Ariess, there WILL be someone, and he'll appear and sweep you off your feet when you least expect it!

 

And if he didn't have your back, he didn't deserve you.

Posted

Now that the xxxxxxx is no longer there, there is really nothing else of his that remains in my life. Well I guess this is it. Whether this was one f***ing epic miscommunication I guess I'll never know. But one thing I do know is that it simply wasn't meant to be.

Posted

so it's the end of week 6 of NC from me and the beginning of the 7th week since the break up. things pretty clean and clear. I did find it a bit hard last week, more than before I felt the need to contact him not to ask him to come back, but to know if I was 120% wrong. About him, about me. About how we felt for eachother. I was talking to one of my friends today and he very serenely explained how he totally sees himself having children with one woman, but not marrying her. Like it was his property. Cold. That was cold, man. I totally don't miss having sex with him. Something must be off. I think week 6 is def a milestone for me. I don't think about him almost at all, these days. I have other worries. Much much bigger and much more important. I made peace with myself. On the outside and on the inside. I've let the dice fall where they may. The only thing left for me is to continue to living.

Posted

It is no secret that I've been abysmal at this whole non contact thing. Every so often, either me or my ex would end up throwing breadcrumbs and I'd end up at square 1. So I don't count it a victory that I've got X days NC, I count it as a victory that I no longer count how long I've gone without her. I didn't get a job I really wanted, so the stress has been piled on, and then I got a case at work and I'm defending a scumbag, who... Well, he "takes pictures" and I have to convince a court that he's a good guy who had a rough patch. It's a job I don't want to have to do anymore, I hate it. So it's fair to say I've been having a terrible time.

 

Then yesterday night something odd happened. I'd just been out to get a drink and I was walking down the main road when this lass comes up to me and tells me some guy had been following her and she was scared and asked if I'd pretend to be her partner until he left. I looked around and this guy looked so creepy. Like, I put away a handful of guys like him a week. So I put my arm around her and start asking about her day. She's a dental hygienist who hates citrus smells. She was so adorably awkward! I took her into a Tesco Express, bought a couple of microwave meals and wine and once I was sure the guy had gone, put her in a taxi. She gave me her number and she's coming around for a microwave meal and a movie on Friday evening, haha! We've been talking all evening and I feel like a teenager with a crush on a schoolfriend.

 

I'm not a big believer in Karma or Destiny, but I can't say I'm mad at how this has worked out.

 

For the first time in months, I think I'm "happy" :)

  • Like 3
Posted

Today's been hard.

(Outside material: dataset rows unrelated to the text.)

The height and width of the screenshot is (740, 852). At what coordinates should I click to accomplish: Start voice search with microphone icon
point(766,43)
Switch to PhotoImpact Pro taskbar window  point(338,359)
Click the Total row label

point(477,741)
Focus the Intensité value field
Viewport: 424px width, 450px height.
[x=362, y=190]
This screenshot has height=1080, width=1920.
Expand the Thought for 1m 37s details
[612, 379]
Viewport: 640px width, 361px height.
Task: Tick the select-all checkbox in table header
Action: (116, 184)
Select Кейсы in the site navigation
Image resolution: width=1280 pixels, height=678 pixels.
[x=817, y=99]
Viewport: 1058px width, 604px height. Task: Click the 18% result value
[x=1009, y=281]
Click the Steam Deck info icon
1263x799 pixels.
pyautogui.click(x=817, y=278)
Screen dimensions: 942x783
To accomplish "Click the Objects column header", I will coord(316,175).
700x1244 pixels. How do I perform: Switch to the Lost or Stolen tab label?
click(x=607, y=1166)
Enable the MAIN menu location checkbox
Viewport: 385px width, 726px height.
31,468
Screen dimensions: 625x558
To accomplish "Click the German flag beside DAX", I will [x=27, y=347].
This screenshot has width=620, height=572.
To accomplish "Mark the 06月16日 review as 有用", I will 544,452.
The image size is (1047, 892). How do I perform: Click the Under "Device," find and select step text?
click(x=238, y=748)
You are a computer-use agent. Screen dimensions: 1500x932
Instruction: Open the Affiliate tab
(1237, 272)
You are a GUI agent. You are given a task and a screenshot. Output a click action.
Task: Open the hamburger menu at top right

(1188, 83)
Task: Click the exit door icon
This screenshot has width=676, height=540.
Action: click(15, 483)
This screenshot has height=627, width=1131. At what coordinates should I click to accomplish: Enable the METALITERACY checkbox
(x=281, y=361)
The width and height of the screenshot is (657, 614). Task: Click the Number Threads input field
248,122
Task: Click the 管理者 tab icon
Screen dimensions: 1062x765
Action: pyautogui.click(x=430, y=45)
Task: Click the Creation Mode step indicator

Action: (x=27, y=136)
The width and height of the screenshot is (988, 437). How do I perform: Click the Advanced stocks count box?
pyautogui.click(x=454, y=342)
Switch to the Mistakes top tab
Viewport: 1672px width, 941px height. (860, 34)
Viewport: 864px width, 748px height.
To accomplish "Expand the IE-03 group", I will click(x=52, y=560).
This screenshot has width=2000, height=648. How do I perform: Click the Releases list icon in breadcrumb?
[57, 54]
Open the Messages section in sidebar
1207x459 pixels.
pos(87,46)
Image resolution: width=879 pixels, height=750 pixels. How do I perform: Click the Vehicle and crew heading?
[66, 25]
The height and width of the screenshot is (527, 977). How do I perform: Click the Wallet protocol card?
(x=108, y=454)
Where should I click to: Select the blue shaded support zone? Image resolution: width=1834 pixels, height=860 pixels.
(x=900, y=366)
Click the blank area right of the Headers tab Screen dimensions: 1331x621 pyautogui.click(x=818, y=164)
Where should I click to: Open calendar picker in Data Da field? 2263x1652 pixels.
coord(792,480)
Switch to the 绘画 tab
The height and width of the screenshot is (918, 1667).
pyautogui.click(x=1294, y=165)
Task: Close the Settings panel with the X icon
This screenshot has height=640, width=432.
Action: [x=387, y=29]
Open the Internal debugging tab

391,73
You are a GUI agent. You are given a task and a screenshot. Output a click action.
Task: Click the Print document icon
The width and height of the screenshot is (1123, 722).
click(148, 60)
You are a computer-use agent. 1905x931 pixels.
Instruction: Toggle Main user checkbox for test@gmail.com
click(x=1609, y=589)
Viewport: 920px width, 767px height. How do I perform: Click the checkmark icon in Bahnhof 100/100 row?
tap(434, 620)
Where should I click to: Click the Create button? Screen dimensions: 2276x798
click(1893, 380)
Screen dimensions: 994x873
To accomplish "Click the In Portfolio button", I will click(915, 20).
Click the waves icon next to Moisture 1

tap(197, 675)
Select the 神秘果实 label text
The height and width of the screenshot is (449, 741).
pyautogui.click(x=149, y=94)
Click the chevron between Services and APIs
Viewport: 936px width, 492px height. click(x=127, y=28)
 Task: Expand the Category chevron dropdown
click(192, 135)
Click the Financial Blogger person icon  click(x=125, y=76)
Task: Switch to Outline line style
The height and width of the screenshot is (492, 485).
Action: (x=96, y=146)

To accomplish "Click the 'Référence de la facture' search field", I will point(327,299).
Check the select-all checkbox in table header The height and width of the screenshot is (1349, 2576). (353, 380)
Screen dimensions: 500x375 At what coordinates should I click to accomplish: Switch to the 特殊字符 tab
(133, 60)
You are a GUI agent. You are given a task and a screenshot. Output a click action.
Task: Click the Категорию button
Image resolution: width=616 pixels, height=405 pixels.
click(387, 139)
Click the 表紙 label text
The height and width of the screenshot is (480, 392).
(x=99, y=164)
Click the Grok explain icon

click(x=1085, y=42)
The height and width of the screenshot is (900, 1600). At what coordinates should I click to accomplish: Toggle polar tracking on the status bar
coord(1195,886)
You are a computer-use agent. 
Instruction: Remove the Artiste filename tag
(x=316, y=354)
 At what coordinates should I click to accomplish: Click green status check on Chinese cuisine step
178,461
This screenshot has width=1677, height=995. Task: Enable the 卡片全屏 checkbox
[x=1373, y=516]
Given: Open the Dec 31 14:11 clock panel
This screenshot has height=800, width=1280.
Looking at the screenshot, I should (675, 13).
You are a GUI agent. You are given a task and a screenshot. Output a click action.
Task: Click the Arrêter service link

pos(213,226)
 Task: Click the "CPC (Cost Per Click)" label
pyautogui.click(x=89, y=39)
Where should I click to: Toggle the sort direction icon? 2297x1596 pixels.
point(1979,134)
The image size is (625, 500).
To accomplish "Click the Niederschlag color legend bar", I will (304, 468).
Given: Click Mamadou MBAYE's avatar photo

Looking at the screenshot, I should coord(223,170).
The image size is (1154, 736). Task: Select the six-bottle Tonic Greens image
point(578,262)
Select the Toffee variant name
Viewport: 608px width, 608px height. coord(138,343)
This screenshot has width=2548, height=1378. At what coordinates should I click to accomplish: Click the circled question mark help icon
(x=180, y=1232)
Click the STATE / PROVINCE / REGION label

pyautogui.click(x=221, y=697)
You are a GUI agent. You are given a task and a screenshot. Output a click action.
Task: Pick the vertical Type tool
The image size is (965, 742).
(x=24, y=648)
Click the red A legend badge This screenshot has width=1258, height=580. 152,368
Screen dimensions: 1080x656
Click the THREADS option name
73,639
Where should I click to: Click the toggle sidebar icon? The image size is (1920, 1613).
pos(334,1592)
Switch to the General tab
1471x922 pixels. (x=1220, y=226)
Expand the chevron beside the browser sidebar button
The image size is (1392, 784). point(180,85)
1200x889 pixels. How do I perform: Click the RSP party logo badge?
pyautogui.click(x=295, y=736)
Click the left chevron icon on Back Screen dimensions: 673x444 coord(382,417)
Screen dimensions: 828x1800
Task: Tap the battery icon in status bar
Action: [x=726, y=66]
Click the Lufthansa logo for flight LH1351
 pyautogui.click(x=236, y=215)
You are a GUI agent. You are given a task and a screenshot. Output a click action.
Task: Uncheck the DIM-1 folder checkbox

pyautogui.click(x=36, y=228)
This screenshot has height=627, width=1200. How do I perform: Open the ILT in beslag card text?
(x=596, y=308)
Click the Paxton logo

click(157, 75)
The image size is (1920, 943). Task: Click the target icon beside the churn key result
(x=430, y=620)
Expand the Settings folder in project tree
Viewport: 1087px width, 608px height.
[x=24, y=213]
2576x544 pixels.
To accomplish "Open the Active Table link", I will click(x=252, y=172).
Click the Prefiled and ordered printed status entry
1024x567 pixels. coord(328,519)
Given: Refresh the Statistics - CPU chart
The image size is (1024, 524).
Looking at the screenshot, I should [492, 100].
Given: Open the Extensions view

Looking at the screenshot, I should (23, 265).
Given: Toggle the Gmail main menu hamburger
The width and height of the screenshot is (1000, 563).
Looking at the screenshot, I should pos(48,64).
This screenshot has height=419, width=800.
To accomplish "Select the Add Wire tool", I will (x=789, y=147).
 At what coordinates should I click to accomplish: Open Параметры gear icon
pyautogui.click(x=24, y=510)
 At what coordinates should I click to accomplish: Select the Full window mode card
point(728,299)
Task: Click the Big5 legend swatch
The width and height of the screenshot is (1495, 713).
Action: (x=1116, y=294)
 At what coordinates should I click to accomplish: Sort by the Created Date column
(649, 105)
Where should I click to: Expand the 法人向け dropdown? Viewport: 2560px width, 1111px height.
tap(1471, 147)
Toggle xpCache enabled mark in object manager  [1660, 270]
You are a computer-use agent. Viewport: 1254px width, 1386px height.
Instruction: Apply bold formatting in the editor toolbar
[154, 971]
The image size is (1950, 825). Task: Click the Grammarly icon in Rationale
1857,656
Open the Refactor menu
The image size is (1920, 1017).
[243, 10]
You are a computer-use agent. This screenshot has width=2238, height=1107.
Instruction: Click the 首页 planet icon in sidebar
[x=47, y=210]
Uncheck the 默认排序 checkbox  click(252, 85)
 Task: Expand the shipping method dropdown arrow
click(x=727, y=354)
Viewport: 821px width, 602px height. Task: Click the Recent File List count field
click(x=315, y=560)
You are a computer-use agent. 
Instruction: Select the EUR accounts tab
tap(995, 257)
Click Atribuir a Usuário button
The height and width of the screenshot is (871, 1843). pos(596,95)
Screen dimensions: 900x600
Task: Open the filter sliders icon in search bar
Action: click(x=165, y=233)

One week ago today...is the last time I will have ever spoken to him.

 

Yeah. Today was hard.

Posted

Funny things those moments of clarity. You know those? Moments when you're thinking that "Hey, it wasn't meant to be. Everything gonna be allright. Just hang in there and you'll find yourself a better gf". Lately I've been having these thoughts more regularly. Today was the first morning in weeks when the first thing in my mind after waking up wasn't her. That's progress, I think. Also, I think that maybe I've been numbing myself by overthinking her. I'm just tired of longing after her and thinking those what-ifs. I know we're too drifted apart. We're both moving out of our place and when she's here, she's acting like she doesn't care for me at all anymore. It's tough coming from a person that just few months ago said that she loved me more than anything. Well, she's young.

 

I still get feelings of sadness when I think about my ex and her new soon-to-be official boyfriend (that's they direction they seem to be heading).